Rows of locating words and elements
====

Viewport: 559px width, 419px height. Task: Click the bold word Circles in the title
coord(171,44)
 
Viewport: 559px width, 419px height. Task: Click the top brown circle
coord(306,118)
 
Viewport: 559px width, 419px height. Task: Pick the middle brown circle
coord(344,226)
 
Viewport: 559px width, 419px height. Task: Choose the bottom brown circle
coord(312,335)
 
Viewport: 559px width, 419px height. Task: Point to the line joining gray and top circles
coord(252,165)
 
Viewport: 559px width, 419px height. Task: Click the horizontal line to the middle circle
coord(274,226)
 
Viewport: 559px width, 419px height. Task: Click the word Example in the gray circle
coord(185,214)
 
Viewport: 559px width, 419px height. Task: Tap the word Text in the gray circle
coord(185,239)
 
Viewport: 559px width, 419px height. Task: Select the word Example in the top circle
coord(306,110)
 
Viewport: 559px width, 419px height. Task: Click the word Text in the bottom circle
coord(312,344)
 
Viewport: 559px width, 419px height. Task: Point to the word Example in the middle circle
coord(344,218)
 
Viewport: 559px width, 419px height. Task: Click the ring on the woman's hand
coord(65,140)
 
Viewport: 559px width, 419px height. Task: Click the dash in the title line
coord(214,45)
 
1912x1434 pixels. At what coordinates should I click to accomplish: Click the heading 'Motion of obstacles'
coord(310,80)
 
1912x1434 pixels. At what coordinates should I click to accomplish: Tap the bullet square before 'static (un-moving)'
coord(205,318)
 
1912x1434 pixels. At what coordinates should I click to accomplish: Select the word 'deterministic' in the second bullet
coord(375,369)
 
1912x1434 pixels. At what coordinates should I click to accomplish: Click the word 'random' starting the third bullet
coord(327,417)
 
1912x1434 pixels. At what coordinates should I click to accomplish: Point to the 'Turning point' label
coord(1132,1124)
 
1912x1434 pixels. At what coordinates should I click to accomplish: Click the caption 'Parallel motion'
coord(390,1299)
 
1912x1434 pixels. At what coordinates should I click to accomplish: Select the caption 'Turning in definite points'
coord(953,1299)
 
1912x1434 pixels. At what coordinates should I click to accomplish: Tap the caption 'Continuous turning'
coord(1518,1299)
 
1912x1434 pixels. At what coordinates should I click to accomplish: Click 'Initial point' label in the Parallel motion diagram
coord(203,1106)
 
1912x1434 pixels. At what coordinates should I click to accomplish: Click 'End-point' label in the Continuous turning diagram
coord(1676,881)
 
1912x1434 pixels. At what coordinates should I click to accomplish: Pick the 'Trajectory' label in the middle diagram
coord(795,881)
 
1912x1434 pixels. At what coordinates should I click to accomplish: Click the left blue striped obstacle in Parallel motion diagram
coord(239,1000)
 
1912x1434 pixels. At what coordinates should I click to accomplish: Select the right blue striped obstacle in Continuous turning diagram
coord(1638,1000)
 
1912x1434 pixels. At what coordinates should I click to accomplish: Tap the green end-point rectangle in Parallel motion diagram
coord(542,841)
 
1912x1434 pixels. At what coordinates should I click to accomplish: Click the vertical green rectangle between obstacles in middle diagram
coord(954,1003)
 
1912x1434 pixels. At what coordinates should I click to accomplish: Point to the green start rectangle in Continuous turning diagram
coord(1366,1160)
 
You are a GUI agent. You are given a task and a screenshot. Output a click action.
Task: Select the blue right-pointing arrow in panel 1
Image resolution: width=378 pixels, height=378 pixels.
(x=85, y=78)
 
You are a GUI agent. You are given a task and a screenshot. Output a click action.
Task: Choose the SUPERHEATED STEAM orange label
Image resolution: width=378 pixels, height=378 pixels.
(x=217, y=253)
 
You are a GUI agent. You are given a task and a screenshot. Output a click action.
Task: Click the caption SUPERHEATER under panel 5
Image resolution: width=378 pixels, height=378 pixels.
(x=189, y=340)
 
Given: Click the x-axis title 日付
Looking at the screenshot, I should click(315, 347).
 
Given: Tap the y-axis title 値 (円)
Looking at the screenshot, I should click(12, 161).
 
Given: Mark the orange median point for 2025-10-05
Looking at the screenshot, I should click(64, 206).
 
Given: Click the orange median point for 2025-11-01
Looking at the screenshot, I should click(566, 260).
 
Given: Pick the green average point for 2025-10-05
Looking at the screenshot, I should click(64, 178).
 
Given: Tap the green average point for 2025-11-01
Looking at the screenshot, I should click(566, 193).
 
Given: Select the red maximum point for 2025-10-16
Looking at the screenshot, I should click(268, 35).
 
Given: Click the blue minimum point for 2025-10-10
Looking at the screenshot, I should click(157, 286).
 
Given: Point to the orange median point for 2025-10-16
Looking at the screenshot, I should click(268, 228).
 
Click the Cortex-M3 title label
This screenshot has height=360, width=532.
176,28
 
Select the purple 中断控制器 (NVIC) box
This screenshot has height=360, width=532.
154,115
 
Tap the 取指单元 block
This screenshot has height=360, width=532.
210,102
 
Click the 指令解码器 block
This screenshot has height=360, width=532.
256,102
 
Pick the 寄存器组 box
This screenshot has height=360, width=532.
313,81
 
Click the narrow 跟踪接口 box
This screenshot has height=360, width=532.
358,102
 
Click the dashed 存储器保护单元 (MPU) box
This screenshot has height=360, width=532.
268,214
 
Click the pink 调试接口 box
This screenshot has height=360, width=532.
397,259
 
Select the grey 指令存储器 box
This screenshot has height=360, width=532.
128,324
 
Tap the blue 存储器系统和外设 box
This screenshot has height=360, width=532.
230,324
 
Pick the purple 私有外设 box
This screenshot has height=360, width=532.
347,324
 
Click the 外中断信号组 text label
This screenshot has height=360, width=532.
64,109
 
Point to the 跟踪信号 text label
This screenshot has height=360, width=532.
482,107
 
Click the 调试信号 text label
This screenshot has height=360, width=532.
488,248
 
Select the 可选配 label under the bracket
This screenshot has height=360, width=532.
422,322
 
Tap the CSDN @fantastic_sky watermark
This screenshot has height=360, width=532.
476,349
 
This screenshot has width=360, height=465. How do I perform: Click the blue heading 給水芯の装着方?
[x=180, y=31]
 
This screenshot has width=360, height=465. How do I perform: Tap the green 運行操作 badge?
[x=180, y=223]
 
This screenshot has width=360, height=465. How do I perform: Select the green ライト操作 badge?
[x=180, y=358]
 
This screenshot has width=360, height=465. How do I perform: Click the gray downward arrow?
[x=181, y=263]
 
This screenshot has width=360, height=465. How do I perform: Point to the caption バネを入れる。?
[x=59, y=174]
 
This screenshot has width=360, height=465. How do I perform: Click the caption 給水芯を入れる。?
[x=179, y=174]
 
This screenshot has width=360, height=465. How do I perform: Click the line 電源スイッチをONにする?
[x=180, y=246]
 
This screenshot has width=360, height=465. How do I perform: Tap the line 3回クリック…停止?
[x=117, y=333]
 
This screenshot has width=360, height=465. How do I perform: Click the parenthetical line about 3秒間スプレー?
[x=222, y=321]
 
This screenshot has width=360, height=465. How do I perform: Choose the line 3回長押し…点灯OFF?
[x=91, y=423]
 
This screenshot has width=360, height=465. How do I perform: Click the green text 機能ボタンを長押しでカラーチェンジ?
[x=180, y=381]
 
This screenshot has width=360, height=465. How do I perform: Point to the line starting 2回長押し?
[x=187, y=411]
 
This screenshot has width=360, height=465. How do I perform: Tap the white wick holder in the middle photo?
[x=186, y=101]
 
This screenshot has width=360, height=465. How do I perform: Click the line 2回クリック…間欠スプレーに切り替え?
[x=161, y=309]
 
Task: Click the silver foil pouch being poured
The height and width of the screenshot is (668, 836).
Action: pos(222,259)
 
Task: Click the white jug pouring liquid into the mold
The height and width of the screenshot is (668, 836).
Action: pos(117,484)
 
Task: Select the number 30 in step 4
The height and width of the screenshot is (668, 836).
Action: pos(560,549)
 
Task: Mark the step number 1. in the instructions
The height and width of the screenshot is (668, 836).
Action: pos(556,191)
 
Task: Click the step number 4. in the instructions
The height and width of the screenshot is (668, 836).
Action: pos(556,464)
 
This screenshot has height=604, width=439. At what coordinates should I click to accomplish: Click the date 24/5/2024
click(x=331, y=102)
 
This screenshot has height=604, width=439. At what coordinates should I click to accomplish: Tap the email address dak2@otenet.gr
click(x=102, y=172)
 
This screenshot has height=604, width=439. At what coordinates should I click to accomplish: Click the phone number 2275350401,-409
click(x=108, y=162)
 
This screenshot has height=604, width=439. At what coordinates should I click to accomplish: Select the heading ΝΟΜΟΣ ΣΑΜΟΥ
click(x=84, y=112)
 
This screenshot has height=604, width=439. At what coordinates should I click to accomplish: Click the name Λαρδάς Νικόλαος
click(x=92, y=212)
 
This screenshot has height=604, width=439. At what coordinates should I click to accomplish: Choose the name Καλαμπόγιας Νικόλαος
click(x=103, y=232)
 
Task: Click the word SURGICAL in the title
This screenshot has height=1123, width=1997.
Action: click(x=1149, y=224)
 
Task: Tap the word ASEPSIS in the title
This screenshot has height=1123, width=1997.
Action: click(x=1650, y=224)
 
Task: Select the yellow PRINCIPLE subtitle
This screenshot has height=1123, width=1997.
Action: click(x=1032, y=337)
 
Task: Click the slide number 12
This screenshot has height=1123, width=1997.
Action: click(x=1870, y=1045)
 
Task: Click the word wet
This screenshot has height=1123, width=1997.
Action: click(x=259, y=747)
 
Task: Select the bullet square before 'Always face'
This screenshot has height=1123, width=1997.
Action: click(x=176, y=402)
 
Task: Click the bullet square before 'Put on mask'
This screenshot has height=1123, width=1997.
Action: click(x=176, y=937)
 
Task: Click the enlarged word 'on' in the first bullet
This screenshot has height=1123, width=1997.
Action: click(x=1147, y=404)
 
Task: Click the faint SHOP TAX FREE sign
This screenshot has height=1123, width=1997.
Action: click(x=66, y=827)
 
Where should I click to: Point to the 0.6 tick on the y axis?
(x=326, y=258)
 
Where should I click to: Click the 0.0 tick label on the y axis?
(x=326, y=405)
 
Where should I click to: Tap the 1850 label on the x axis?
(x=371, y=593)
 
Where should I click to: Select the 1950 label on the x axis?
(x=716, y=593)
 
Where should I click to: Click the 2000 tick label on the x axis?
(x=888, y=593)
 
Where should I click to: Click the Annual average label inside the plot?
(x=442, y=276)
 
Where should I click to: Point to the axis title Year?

====

-- EXERCISE --
Take the lines that open with the line containing "the line 2回クリック…間欠スプレーに切り替え?" and close with the line containing "click(x=331, y=102)", substitute "directions" for "instructions" wherever it occurs, and write out only those lines with nothing else changed.

-- FINAL RESULT --
This screenshot has width=360, height=465. How do I perform: Click the line 2回クリック…間欠スプレーに切り替え?
[x=161, y=309]
 
Task: Click the silver foil pouch being poured
The height and width of the screenshot is (668, 836).
Action: pos(222,259)
 
Task: Click the white jug pouring liquid into the mold
The height and width of the screenshot is (668, 836).
Action: pos(117,484)
 
Task: Select the number 30 in step 4
The height and width of the screenshot is (668, 836).
Action: pos(560,549)
 
Task: Mark the step number 1. in the directions
The height and width of the screenshot is (668, 836).
Action: pos(556,191)
 
Task: Click the step number 4. in the directions
The height and width of the screenshot is (668, 836).
Action: pos(556,464)
 
This screenshot has height=604, width=439. At what coordinates should I click to accomplish: Click the date 24/5/2024
click(x=331, y=102)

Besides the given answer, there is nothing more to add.